The Department of Energy secretary’s shale advisory panel recommended in 2011 that companies “adopt a more visible commitment to using quantitative measures as a means of achieving best practice and demonstrating to the public that there is continuous improvement in reducing the environmental impact of shale gas production.”

A 2012 University of Texas study, reviewing hydraulic fracturing regulations in 16 states, concluded that “regulatory gaps remain in many states, including the areas of well casing and cementing, water withdrawal and usage, and waste storage and disposal.” Local governments in New York State and Pennsylvania, concerned about adequacy of state regulation, are defending in litigation their right to impose controls beyond state regulations.

Seneca Resources Corporation, the exploration and production segment of National Fuel & Gas Corp., states that it applies best practices in technology, safety and environmental stewardship, yet proponents believe the company fails to disclose metrics and systematic policies necessary to evaluate how the company is minimizing risks associated with water, waste, and toxic chemical management. Absent quantitative reporting and objective metrics, shareholders cannot reliably assess the effectiveness of company policies intended to mitigate the risks of company hydraulic fracturing operations.

Investors require specific detailed, and comparable information about how companies are managing the challenges and opportunities created by operations that employ well stimulation using hydraulic fracturing. The 2011 report, “Extracting the Facts: An Investor Guide to Disclosing Risks from Hydraulic Fracturing Operations,” outlines 12 management goals, best management practices, and key performance indicators that would provide such information. Publicly supported by a broad group of investors and various companies and environmental organizations, the guide stresses the importance of companies reporting quantitatively on key performance indicators.


Shareholders request the Board of Directors to report to shareholders via quantitative indicators by December 31, 2015, and annually thereafter, the results of company policies and practices, above and beyond regulatory requirements, to minimize the potential adverse impacts on ground and surface water from the company’s hydraulic fracturing operations associated with shale formations.

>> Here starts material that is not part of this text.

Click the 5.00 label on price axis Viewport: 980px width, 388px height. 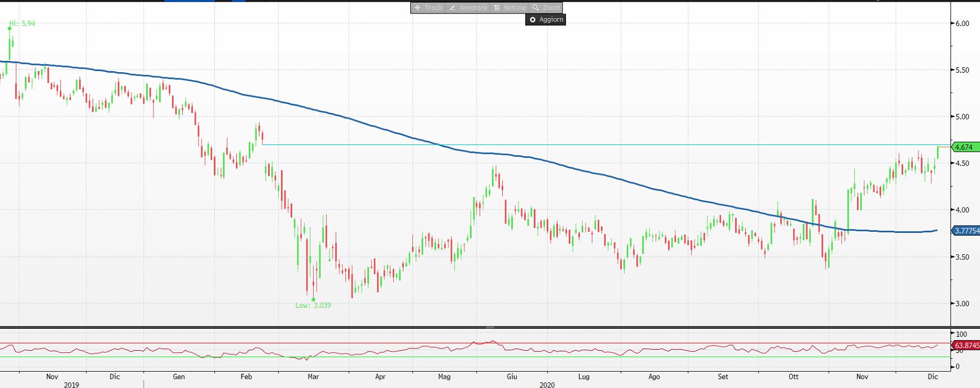click(x=962, y=117)
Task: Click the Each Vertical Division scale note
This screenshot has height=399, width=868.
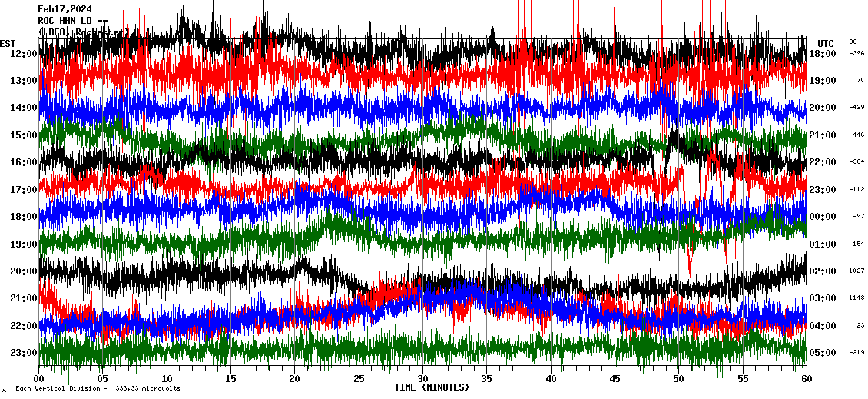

Such reports should be prepared at reasonable cost, omitting confidential information.


Proponents suggest that the reports include a breakdown by geographic region, such as each shale play in which the company engages in substantial extraction operations, addressing at a minimum:

  • Systematic post-drilling groundwater quality assessments;
  • Quantity of fresh water and recycled water used for shale operations by region, including source;
  • Percentage of wastewater stored in tanks, lined pits and unlined pits;
  • Goals and quantitative reporting on progress to reduce toxicity of drilling fluids; and
  • Measures to reduce emissions, such as the percentage of wells completed with reduced emission (“green completion”) methods.